# Stream Model To GPU

In this notebook we will demonstrate how to read tensors using the RunAI Model Streamer and copy them to the GPU memory.

## Prerequisite
Run this notebook on a Linux machine with GPU.

## Preperation
We will start by downloading an example `.safetensors` file.

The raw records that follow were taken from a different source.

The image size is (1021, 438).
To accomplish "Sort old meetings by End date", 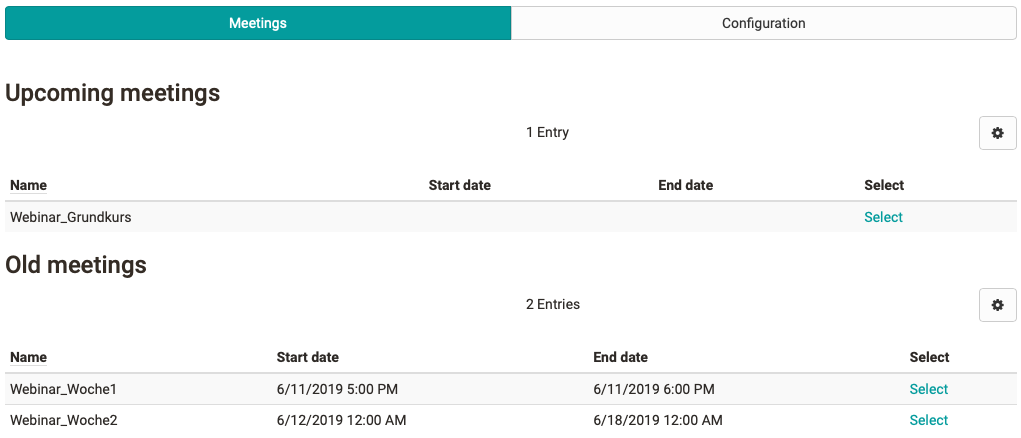I will pyautogui.click(x=620, y=357).
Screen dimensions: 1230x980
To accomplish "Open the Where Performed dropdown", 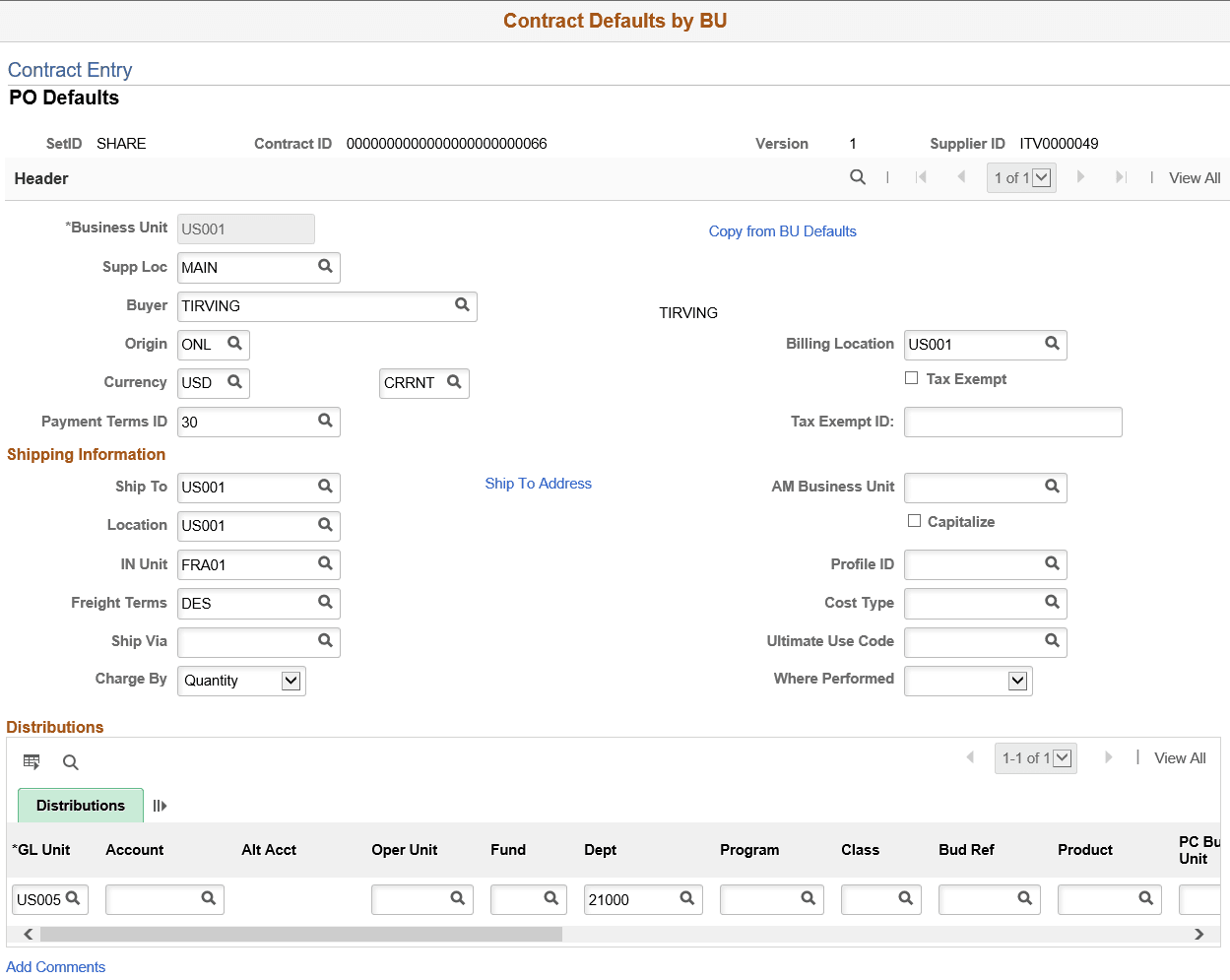I will coord(1019,680).
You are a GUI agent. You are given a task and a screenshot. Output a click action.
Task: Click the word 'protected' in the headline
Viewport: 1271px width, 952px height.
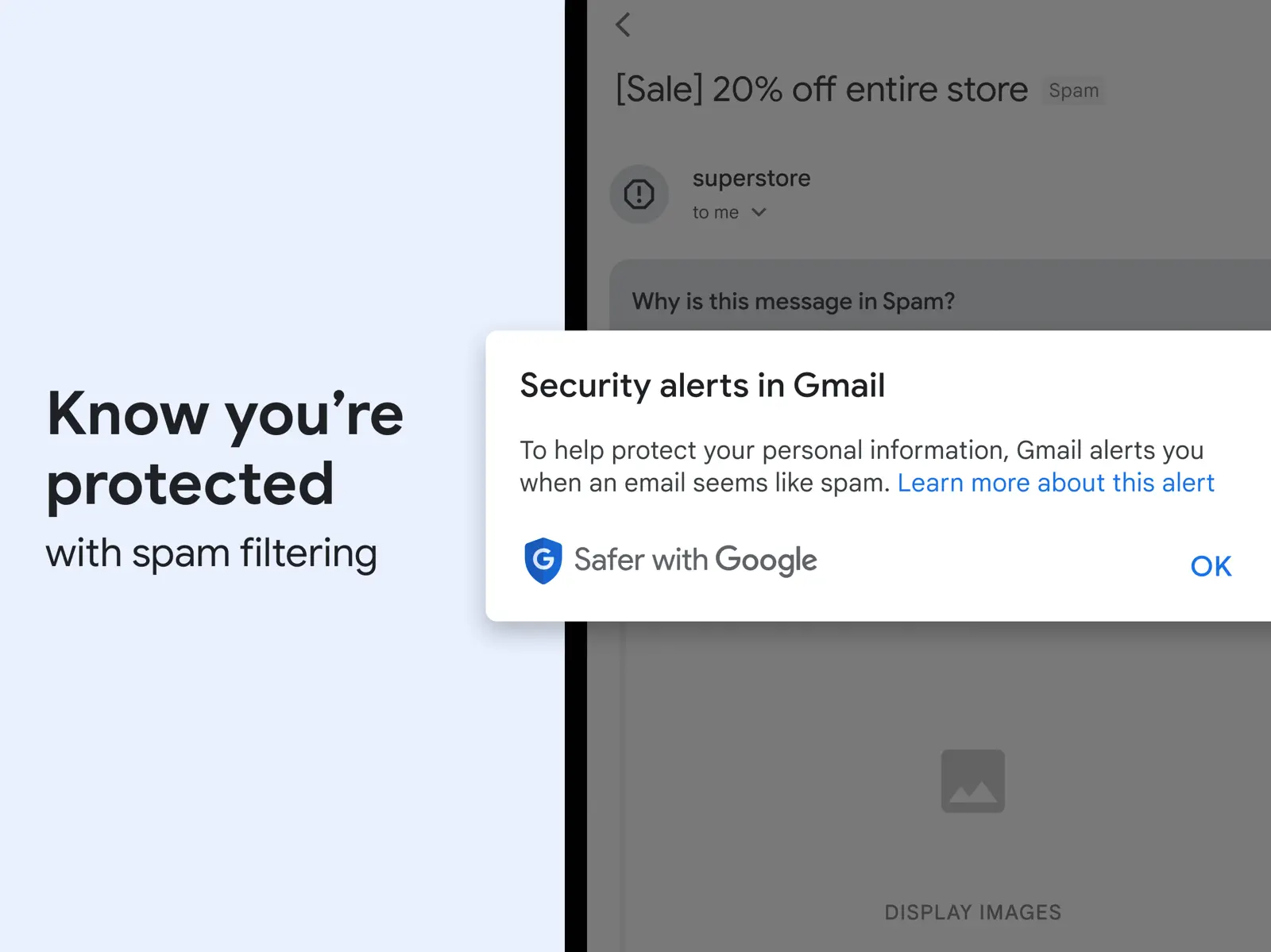point(191,484)
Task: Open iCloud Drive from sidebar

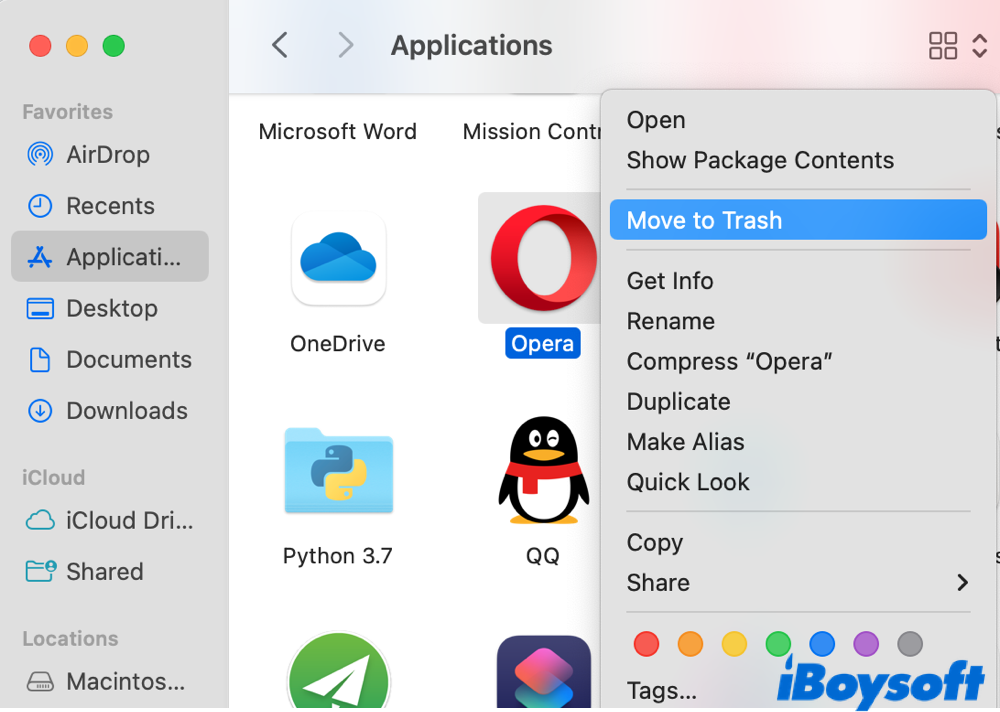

Feel free to use your own.

In [11]:
import subprocess

url = 'https://huggingface.co/vidore/colpali/resolve/main/adapter_model.safetensors?download=true'
local_filename = 'model.safetensors'

wget_command = ['wget', '--content-disposition', url, '-O', local_filename]
subprocess.run(wget_command, check=True, stdout=subprocess.PIPE, stderr=subprocess.PIPE)

## Streaming

To load the tensors from the file we need to create `SafetensorsStreamer` instance, perform the request, and transfer the tensors to the GPU memory.

In [None]:
from runai_model_streamer import SafetensorsStreamer

file_path = "model.safetensors"

with SafetensorsStreamer() as streamer:
    streamer.stream_file(file_path)
    for name, tensor in streamer.get_tensors():
        gpu_tensor = tensor.to('CUDA:0')

Each yielded tensor is copied to the GPU, while in the background the streamer continues to read the next tensors. Therefore, reading from storage and copying to GPU are performed in parallel.